Ivica Radunic (photo by Cliff Rames)
Ivica Radunic (photo by Cliff Rames)

The Revitalization
The handful of Zinfandel vines discovered in Croatia in 2001 propagated to over 2,000 by 2008. Today, over 400,000 ZPCT vines have taken root in a massive repatriation initiative. Zlatan Plenković, a leading producer from Hvar, sowed over 50,000 vines in the foothills of the Dinaric Alps near seaside Makarska. Around Radunić’s vineyard in Kaštel Novi local vintners have embraced their prodigal grape by planting over 20,000 new vines. Commercial producers include Vuina and Putalj.

Elsewhere in Dalmatia, the Zinfandel renaissance is flourishing in Omiš, Komarna, Hvar, Brač, Pelješac, and Konavle.

However, virus infected plant material is a major issue facing growers. All original ZPCT plants in Croatia tested positive for viruses. Pejić and Maletić now lead a project to eliminate viruses and build a “mother block” of cleansed vines. Meredith reports the mother block currently contains 150 virus-free vines obtained from UC Davis from eight sources, including Crljenak and Pribidrag from Croatia, Primitivo from Italy, and “three selections from old California vineyards chosen for the Zinfandel heritage selection program” – all ready to propagate the next generation of Croatian vineyards.

No one expects Zinfandel to supplant Plavac Mali as the primary red grape variety in Croatia. Yet wineries are eager to bring the grape home and capitalize on its fame and familiarity. Meredith believes that Croatian Zinfandel will never be more than a “wine geek” curiosity. But she also thinks that Croatian producers could capitalize on the Zinfandel story to promote Croatia as “a fine wine region with undiscovered wine gems”.

“Zinfandel was already known internationally and well-established before its Croatian identity was discovered,” she adds. “It never would have become important if Croatian producers tried to promote it on their own without the California connection.

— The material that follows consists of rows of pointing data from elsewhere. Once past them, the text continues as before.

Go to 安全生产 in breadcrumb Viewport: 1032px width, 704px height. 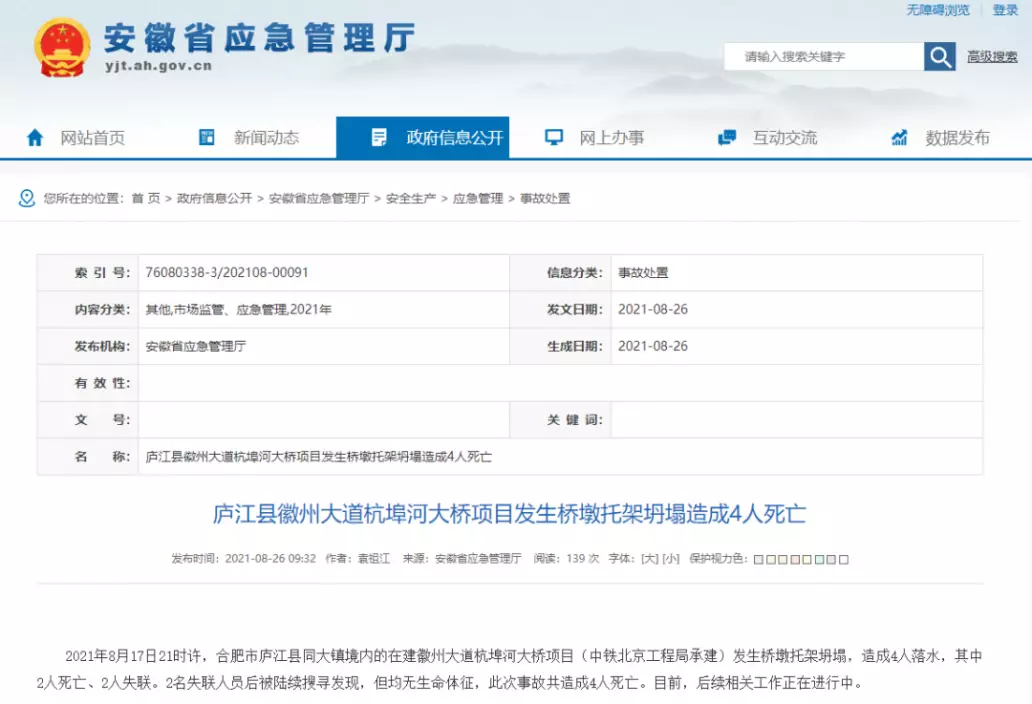tap(411, 198)
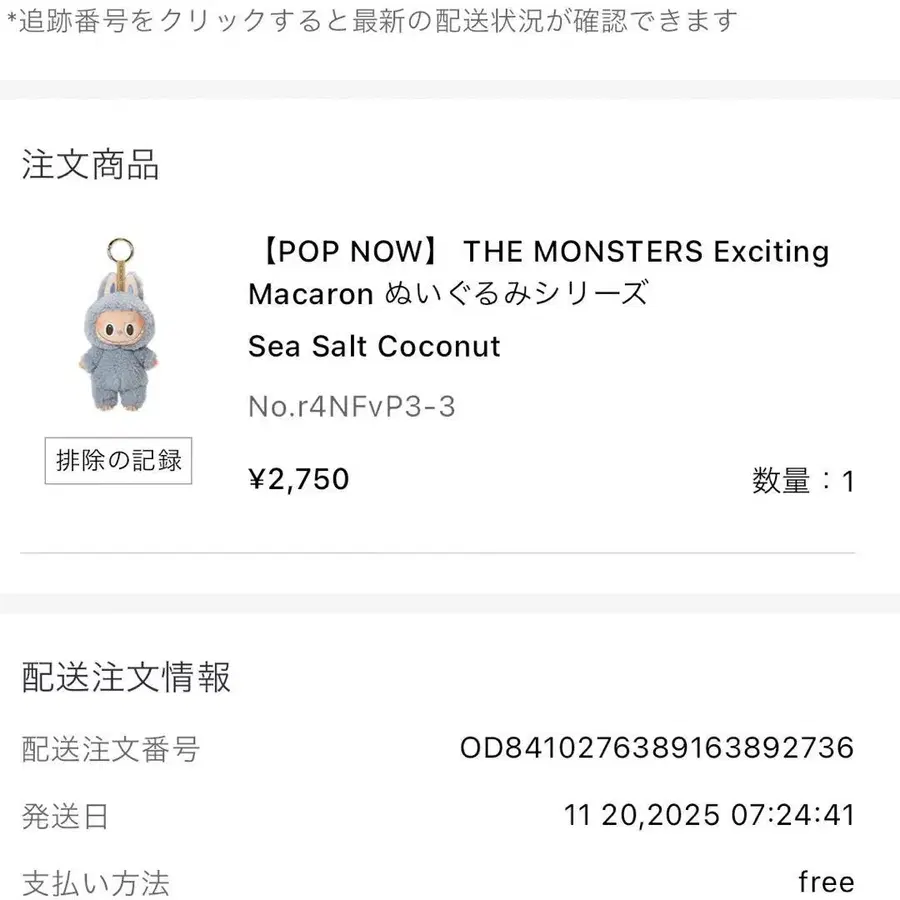Viewport: 900px width, 900px height.
Task: Click the 配送注文情報 section heading
Action: [x=126, y=677]
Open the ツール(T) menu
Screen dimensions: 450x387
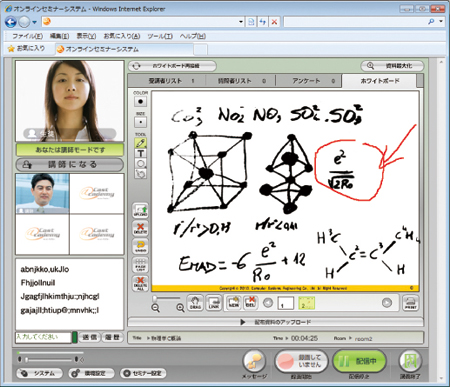(160, 36)
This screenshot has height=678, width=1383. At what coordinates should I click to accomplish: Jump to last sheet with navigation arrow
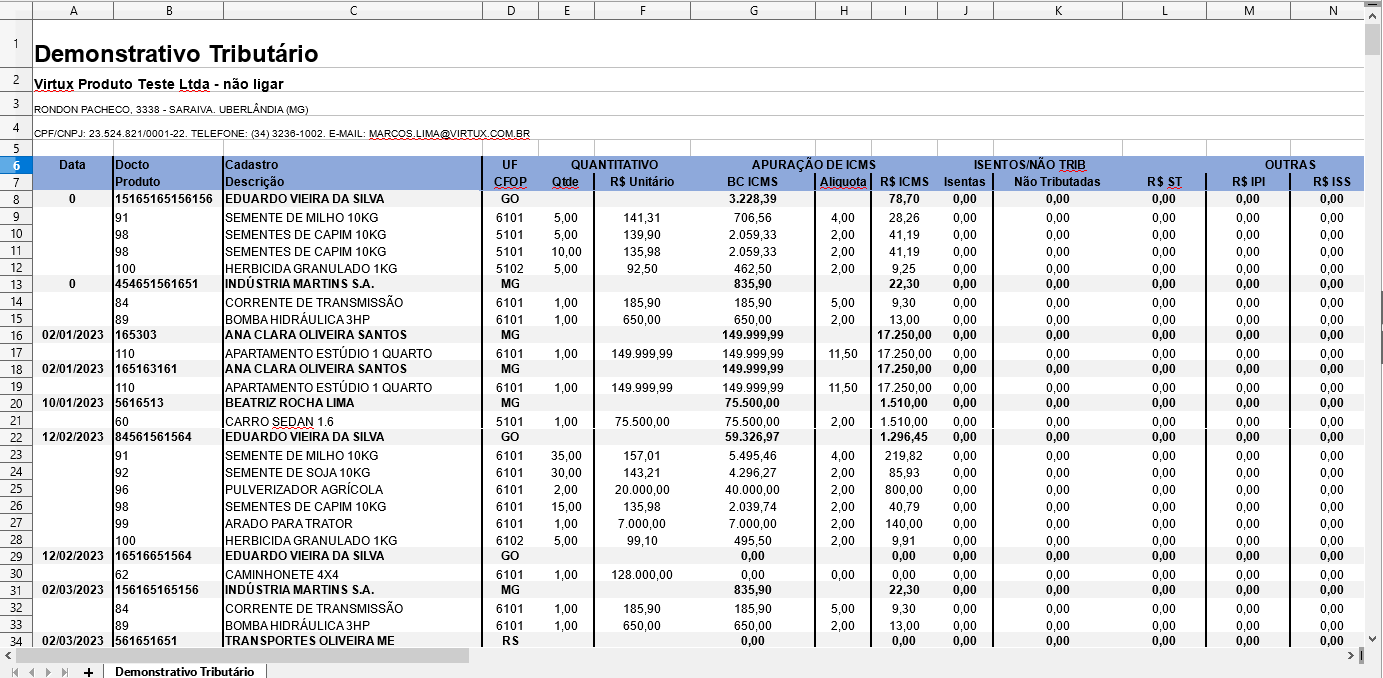65,672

Now that it is known Zinfandel is Croatian, I think many consumers and members of the wine trade are looking to see where Croatia is on a map and realizing that it’s an ancient wine region with a wine heritage as old as anywhere in Europe.”

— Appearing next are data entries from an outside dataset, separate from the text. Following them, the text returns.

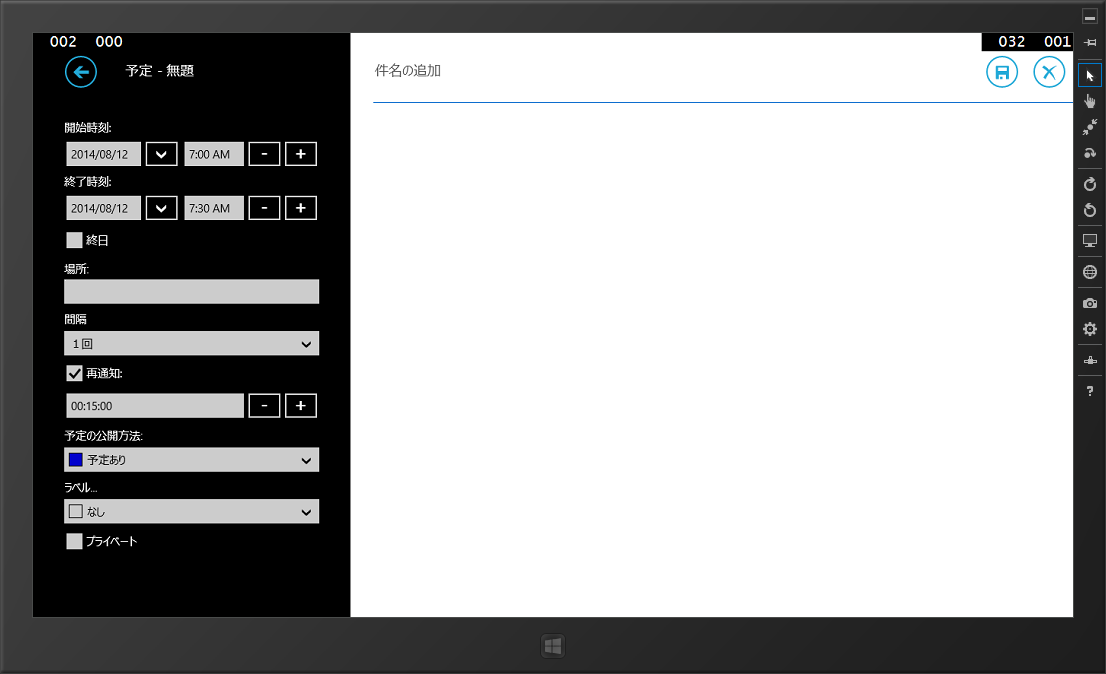
Task: Save the appointment with the floppy disk icon
Action: [x=1002, y=72]
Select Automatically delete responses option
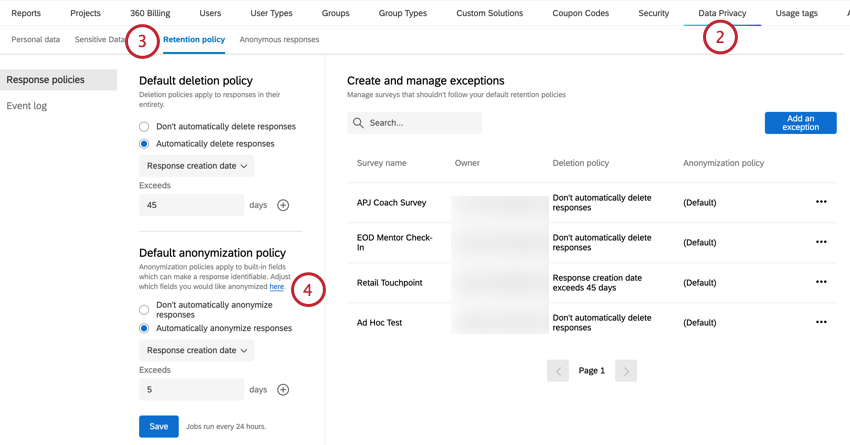This screenshot has height=445, width=850. (144, 144)
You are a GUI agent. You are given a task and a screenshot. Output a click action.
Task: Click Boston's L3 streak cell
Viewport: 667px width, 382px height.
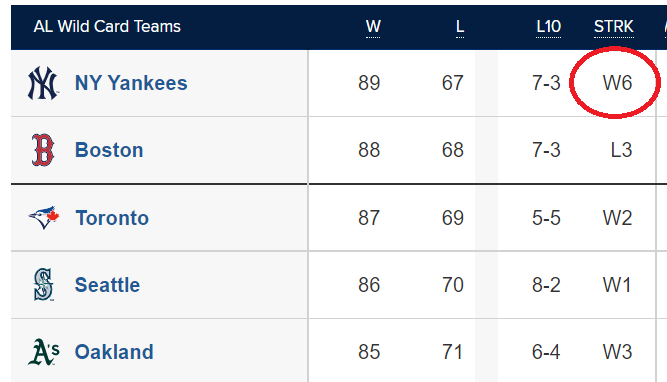point(621,150)
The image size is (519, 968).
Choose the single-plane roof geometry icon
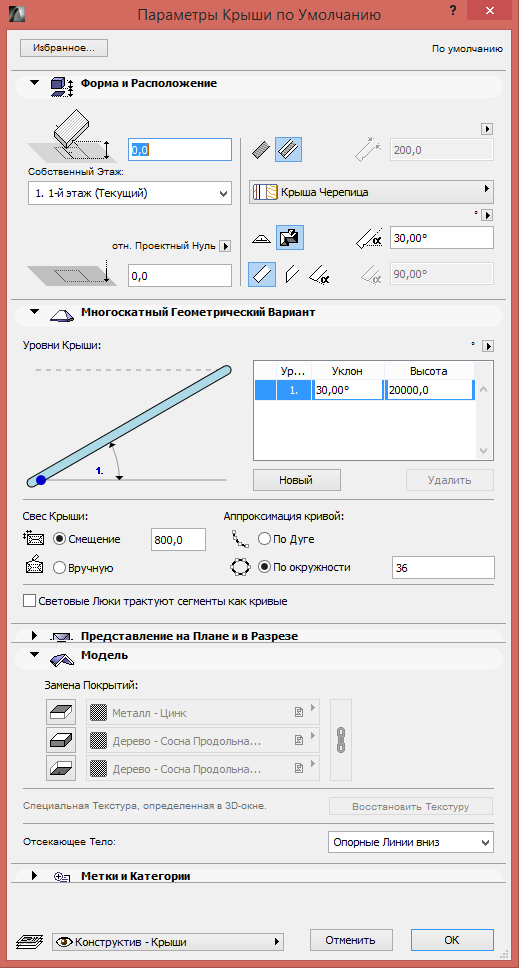[260, 238]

Marija Mrgudić, a producer from Pelješac and one of Croatia’s prominent female winemakers, is excited about the future of Zinfandel in Croatia. “It is a variety with higher acid and freshness than Plavac Mali with potential for aging,” she says. “I think the future will bring a greater role for Zin in the vineyards of Dalmatia – and on the tables of Croatians and their guests!”

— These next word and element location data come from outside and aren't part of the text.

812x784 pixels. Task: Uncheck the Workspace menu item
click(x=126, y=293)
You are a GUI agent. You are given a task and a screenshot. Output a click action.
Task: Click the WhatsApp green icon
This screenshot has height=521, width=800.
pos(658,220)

Presently over two dozen Croatian wineries produce Zinfandel, but just a few are commercially available. In the US, Zlatan Plenković Crljenak (VinumUSA), Vuina Crljenak Kaštelanski (Terraneo Merchants), and Korta Katarina Plavac Mali/ Zinfandel Rosé (Katharine’s Garden) are currently available. Robert Benmosche, the former CEO of AIG, also produces Zinfandel from vineyards he owns on the Pelješac peninsula.